There are 4 distinct, but closely related, serotypes of the virus that cause dengue (DEN-1, DEN-2, DEN-3 and DEN-4). Recovery from one type of dengue infection provides lifelong immunity against that particular serotype. But subsequent infections by other serotypes increase the risk of developing severe dengue (Haemorrhagic Fever).

Aedes aegypti (Primary vector for Dengue fever)

  • The Dengue mosquito lives in domestic habitats and breeds in clean fresh water in man-made containers such as buckets, tyres, bottles, tins, roof gutters, rainwater tanks, wells and natural containers such as palm fronds and tree holes.
  • The Dengue mosquito does not breed in ground pools, swamps or dirty storm water drains.
  • It is rarely found more than 50 meters from human habitation.
  • They like to rest in dark, protected indoor places such as under tables, in closets, behind curtains, etc.
  • Only the female mosquito bites humans and therefore transmits the virus.
  • The Dengue mosquito is a day-time feeder; its peak biting periods are early in the morning and in the evening before dusk.
  • Female bites multiple people during each feeding period.
  • The mosquito becomes infected when it feeds on a person who already has the dengue virus.
  • Once infected, the virus multiplies inside the mosquito and can infect other people when the mosquito feeds again.

Prevention and Control

At present, the only method to control or prevent the transmission of dengue virus is to focus on the Dengue mosquitoes through:

  • Removing containers and disposing of unwanted rubbish around the yard that may collect water e.g. plastic sheets, tarpaulins, wheelbarrows, tyres, foam boxes, etc.
  • Avoid using saucers or drip trays under pot plants, let pots drain directly onto the ground.
  • Empty bird baths and pet drinking water containers at least weekly and wipe clean.
  • Store containers that may collect water upside down and undercover.
  • Ensure rain water tanks are appropriately maintained and screened to prevent access for breeding.
  • Use of personal household protection such as window screens, mosquito nets, long-sleeved clothes, insecticide treated materials, coils and vaporizers, surface spray.
  • Improving community participation and awareness for sustained mosquito control.
  • Applying insecticides during outbreaks as one of the primary control measures.
  • Active monitoring and surveillance of Dengue mosquitoes to determine effectiveness of control interventions.

Travellers to countries were Dengue Fever is present should stay in accommodation with screened windows and doors. Wear loose fitting clothing that covers the arms and legs and apply insect repellent containing DEET or Picaridin to exposed skin.


  • A person infected by the dengue virus develops severe flu-like symptoms.
  • Also known as ‘break-bone’ fever, it affects infants, children and adults.
  • People with dengue fever begin to develop illness between 3 and 14 days (usually 4-7 days) after being bitten by an infectious mosquito.
  • Common symptoms include sudden fever, chills, severe headache with pain behind the eyes, swollen glands, muscle and joint pain and extreme fatigue.
  • Additional symptoms include abdominal pain, nausea, vomiting and a red rash (generally on the upper body).
  • Fever typically lasts around 6 days.


Severe dengue (Haemorrhagic Fever) is a rare but potentially deadly complication due to plasma leaking, fluid accumulation, respiratory distress, severe bleeding, or organ impairment. The warning signs to look out for occur 3-7 days after the first symptoms in conjunction with a drop in fever temperature (below 38°C) include:

  • Severe abdominal pain
  • Persistent vomiting
  • Rapid breathing
  • Bleeding gums
  • Blood in vomit
  • Fatigue, restlessness

The next 24-48 hours of the critical stage can be lethal; proper medical care is needed to avoid complications and risk of death.

§ **The data**
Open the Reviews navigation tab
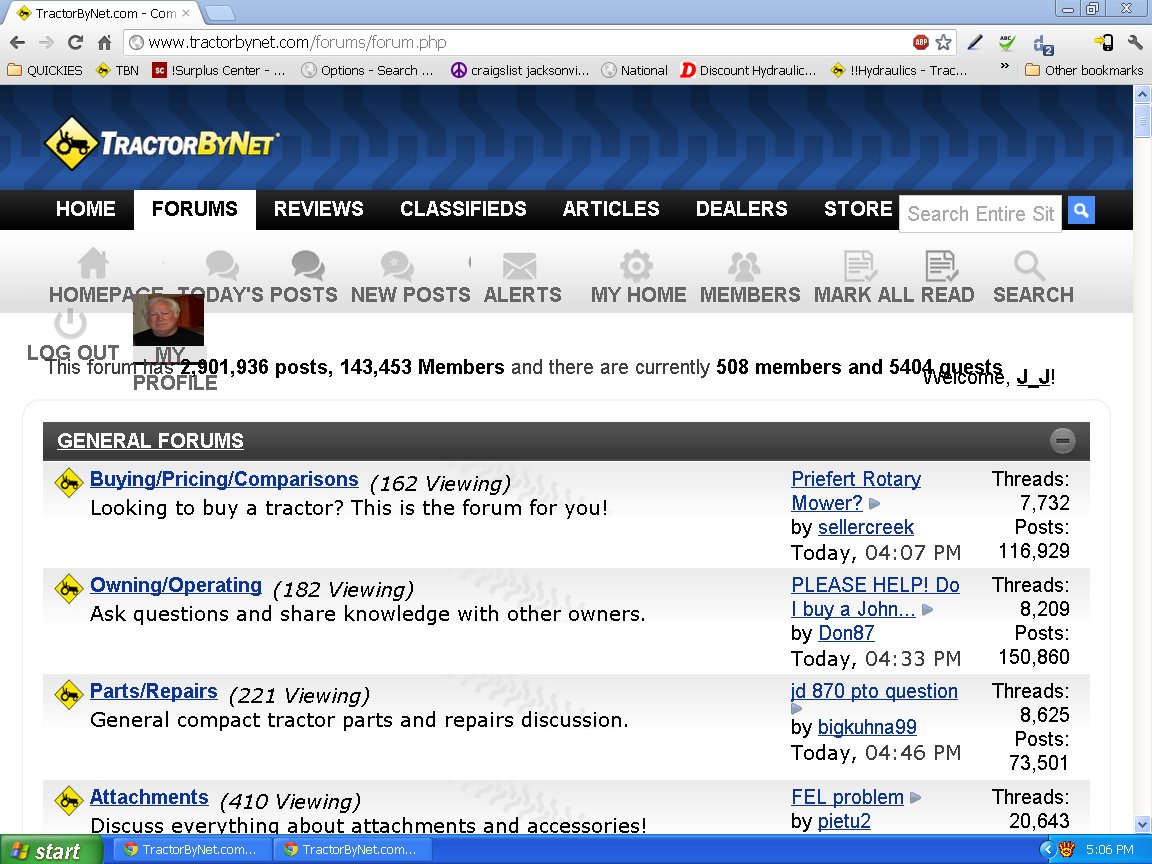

==

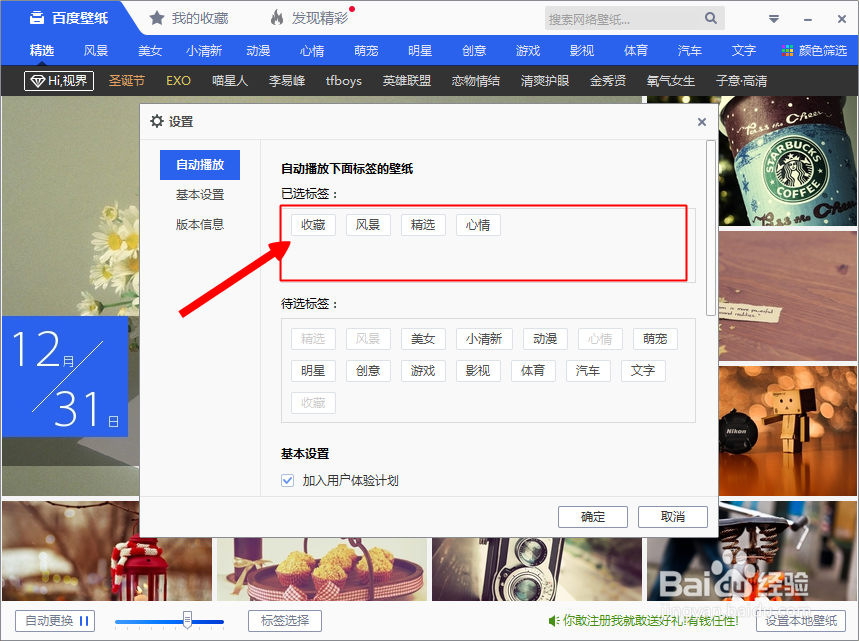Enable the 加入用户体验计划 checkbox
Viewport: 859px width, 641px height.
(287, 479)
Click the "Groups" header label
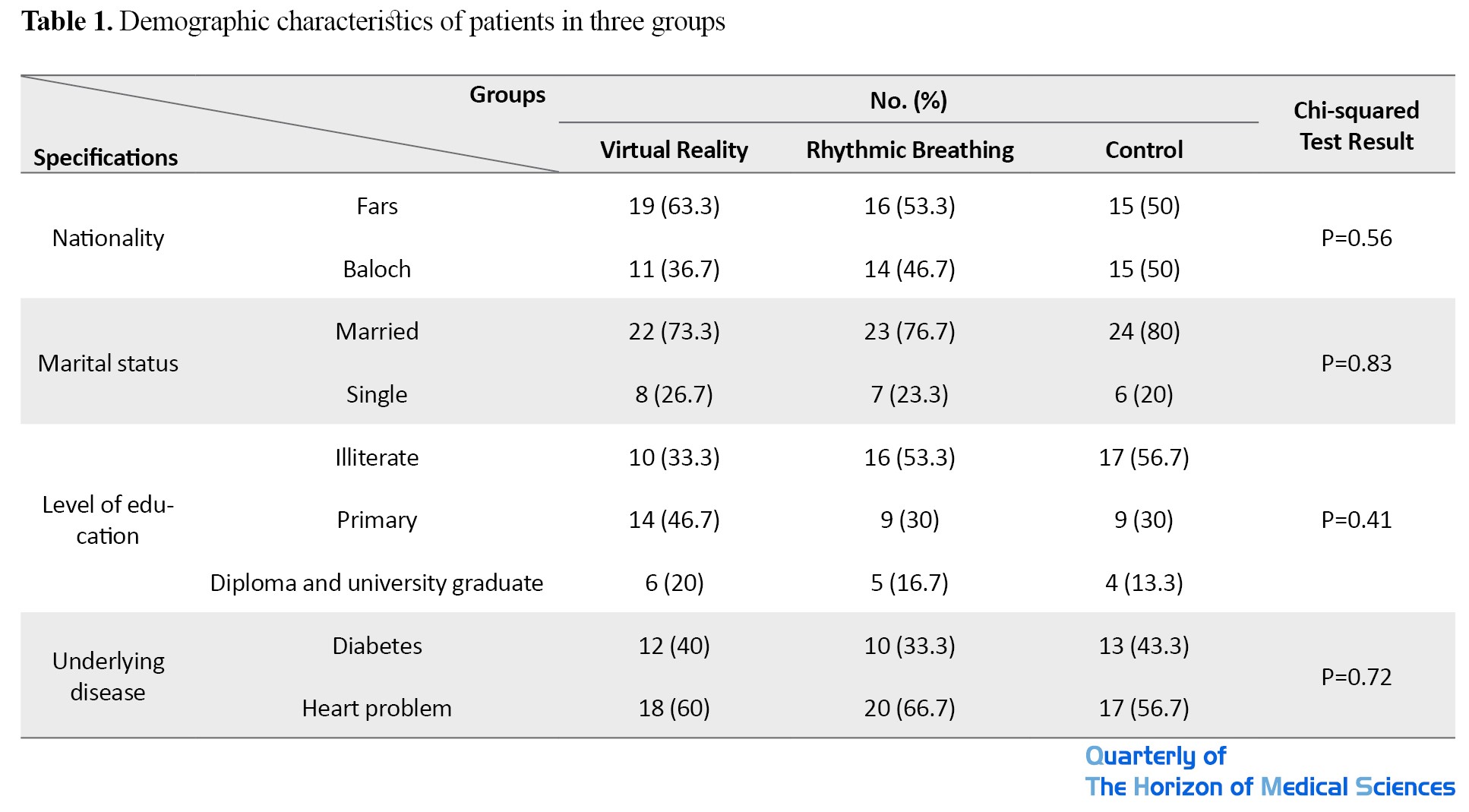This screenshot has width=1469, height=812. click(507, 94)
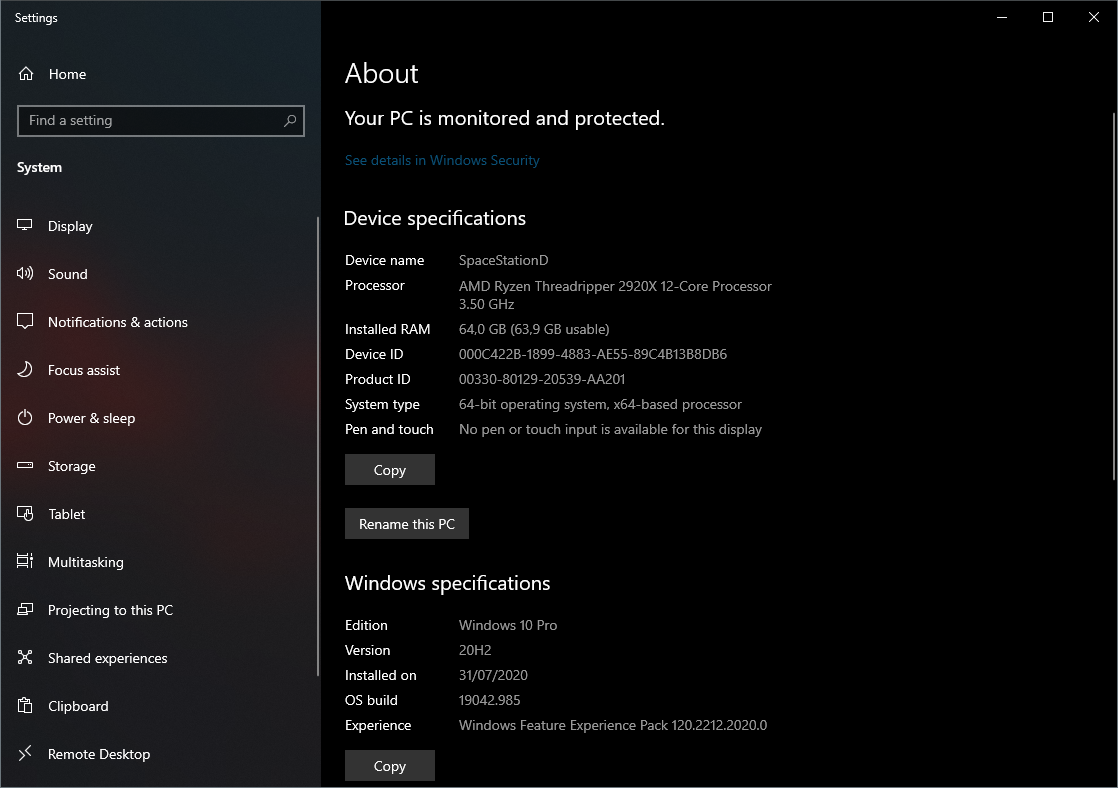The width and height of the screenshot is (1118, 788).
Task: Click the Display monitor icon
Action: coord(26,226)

---

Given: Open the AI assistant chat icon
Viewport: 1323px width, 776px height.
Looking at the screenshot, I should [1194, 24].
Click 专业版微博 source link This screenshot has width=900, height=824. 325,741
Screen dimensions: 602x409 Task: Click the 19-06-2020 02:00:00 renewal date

§ **Exercise set**
**A)** In the dengue text, reproduce the stretch from "Aedes aegypti (Primary" through "each feeding period.", substituting "drapes" for "curtains".
**B)** Condense the paragraph of the dengue text that begins "Severe dengue (Haemorrhagic Fever) is a rare" into a shorter version that keeps its main facts.

§ **Solutions to the problems**
**A)**
Aedes aegypti (Primary vector for Dengue fever)

  • The Dengue mosquito lives in domestic habitats and breeds in clean fresh water in man-made containers such as buckets, tyres, bottles, tins, roof gutters, rainwater tanks, wells and natural containers such as palm fronds and tree holes.
  • The Dengue mosquito does not breed in ground pools, swamps or dirty storm water drains.
  • It is rarely found more than 50 meters from human habitation.
  • They like to rest in dark, protected indoor places such as under tables, in closets, behind drapes, etc.
  • Only the female mosquito bites humans and therefore transmits the virus.
  • The Dengue mosquito is a day-time feeder; its peak biting periods are early in the morning and in the evening before dusk.
  • Female bites multiple people during each feeding period.

**B)** Severe dengue (Haemorrhagic Fever) is a rare but potentially deadly complication caused by plasma leaking, fluid buildup, respiratory distress, severe bleeding or organ impairment. Its warning signs appear 3-7 days after the first symptoms, together with a drop in fever temperature below 38°C.